Esther Pujolràs-Noguer

 

On an ordinary day, two women, Esi and Opokuya, meet by chance at the Twentieth Century Hotel in Accra, Ghana. They take up the opportunity to chat and renew a friendship that several circumstances brought to a halt. This is the scene from the novel Changes. A Love Story that came to my mind when my friend Felicity told me about the unfortunate demise of Ama Ata.  It is remarkable the way our neurons weave an electric tapestry in our brains wherein memories are knotted, emotions are revived and past impressions are, unexpectedly, awakened. Why is it that, of all the memorable scenes that Ama Ata Aidoo’s writing has granted me, the unpremeditated encounter between these two friends is the one that I most vividly connected with her?  

This random meeting between two women friends is the shadow story that nurtures the larger love story that stands at the core of Ama Ata Aidoo’s Changes. A Love Story. To me, Changes has always been a story of friendship between two women that must fight their feminist ways in a suffocating patriarchal environment that will put to the test the very female friendship that sustains their lives and urges them to move on. The romantic love story that the title of the novel promises is, therefore, enmeshed in a more insidious manifestation of love, the sisterly love between friends which, incidentally, is the spirit that envelops Ama Ata’s entire oeuvre. My claim that the romantic side of the novel is somehow subservient to a story of friendship is indeed audacious and prone to be highly criticized by Academia. But since I am not writing an academic article, I dare to proclaim unabashedly that the woman I met on an ordinary day at a hotel that resembled the fictitious Twentieth Hotel of the novel agreed with my intuitive interpretation of Changes as a story about the ordeals of a friendship that is menaced by the deceitful ─and patriarchal─ undertones of romance.

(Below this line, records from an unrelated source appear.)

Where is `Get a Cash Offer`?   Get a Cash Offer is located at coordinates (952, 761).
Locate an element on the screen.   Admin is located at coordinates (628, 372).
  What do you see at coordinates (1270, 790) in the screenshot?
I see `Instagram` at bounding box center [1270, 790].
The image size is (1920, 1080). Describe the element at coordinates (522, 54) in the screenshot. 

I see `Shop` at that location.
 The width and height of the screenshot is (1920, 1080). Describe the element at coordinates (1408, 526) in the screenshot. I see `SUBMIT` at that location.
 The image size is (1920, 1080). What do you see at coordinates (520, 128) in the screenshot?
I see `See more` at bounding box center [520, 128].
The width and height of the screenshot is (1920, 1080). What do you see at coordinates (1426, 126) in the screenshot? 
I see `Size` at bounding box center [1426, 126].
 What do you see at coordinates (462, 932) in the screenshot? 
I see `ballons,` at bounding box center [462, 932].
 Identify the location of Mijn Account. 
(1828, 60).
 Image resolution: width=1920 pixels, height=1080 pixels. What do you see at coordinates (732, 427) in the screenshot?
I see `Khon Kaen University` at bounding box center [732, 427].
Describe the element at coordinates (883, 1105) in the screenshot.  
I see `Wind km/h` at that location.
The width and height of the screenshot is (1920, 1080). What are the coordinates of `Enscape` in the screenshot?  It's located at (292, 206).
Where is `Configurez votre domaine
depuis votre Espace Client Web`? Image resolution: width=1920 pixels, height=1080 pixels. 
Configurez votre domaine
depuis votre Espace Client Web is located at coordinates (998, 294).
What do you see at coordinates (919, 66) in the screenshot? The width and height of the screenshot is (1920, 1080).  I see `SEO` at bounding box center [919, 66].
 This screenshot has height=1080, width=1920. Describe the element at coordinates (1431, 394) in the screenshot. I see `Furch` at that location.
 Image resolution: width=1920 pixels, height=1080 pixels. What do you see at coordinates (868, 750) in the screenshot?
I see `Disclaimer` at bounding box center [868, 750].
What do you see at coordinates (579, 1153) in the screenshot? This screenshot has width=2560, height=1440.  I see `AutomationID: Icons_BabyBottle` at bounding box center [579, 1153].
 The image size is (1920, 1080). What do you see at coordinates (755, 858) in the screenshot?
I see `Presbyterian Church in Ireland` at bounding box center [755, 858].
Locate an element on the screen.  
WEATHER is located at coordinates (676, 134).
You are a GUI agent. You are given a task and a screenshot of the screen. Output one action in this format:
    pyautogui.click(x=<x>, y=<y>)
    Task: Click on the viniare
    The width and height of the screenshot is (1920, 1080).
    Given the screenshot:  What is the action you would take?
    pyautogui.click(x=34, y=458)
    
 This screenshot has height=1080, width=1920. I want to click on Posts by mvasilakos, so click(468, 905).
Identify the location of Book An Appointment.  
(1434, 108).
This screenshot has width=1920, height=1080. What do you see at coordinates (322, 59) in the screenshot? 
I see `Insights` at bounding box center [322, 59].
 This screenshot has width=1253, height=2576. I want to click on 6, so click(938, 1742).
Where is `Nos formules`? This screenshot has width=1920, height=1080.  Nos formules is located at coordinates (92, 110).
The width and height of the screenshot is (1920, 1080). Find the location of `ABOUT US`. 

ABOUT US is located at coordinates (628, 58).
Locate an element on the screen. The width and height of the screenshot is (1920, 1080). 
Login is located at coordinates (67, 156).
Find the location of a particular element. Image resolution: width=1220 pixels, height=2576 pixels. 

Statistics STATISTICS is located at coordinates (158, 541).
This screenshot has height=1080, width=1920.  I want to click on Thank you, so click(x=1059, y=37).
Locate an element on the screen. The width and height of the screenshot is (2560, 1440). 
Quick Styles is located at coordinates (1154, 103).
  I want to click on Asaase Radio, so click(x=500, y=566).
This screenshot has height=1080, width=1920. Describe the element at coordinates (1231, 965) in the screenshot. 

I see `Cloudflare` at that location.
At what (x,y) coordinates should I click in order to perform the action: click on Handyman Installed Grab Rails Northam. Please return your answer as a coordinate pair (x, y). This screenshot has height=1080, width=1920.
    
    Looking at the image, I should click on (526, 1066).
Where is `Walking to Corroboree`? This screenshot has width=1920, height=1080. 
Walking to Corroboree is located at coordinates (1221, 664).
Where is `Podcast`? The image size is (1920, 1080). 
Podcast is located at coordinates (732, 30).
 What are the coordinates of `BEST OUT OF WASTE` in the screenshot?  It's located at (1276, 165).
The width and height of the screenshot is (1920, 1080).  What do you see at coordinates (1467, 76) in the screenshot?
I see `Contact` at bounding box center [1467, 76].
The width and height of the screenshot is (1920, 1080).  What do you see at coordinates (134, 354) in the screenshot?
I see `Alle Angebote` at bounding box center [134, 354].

Ours was not a fortuitous encounter. I went to Ghana to, first and foremost, meet the writer I turned into the topic of my doctoral dissertation. I needed to be enfolded by the physical and emotional surroundings of the world displayed in her fiction, plays and poetry. I admired her so much that I wanted her to like me and was terrified at the thought that maybe she would not like me. When I saw her small figure appearing through the sliding doors of the hotel entrance, the recognition was immediate and the act of embracing her came as something natural. I can say that we hit it off right away. The dissertation came to an end, as all dissertations do, in one way or another, but my commitment to Ama Ata, the writer and the extremely generous woman I had the pleasure to discover, will forever continue. All deaths are untimely and unwelcome; they are brutal, irreversible interruptions of our lives. Sadness encircled me when I first heard about Ama Ata’s death and then, the image of Esi and Opokuya, talking, laughing and sipping their beers, inhabited my mind and I smiled. This imagined picture that exudes womanly camaraderie had the invigorating power of extricating me from incapacitating sorrow. I took the box where I keep my printed pictures of old times and searched for that image that captured one of the most fateful moments of my life: my meeting with Ama Ata. I am so sad but so honored to have been offered a time and a space to share the happiness of this African woman writer whose words, infused with wisdom, beauty and irony, have become part of the indelible memory of “woman-ship”.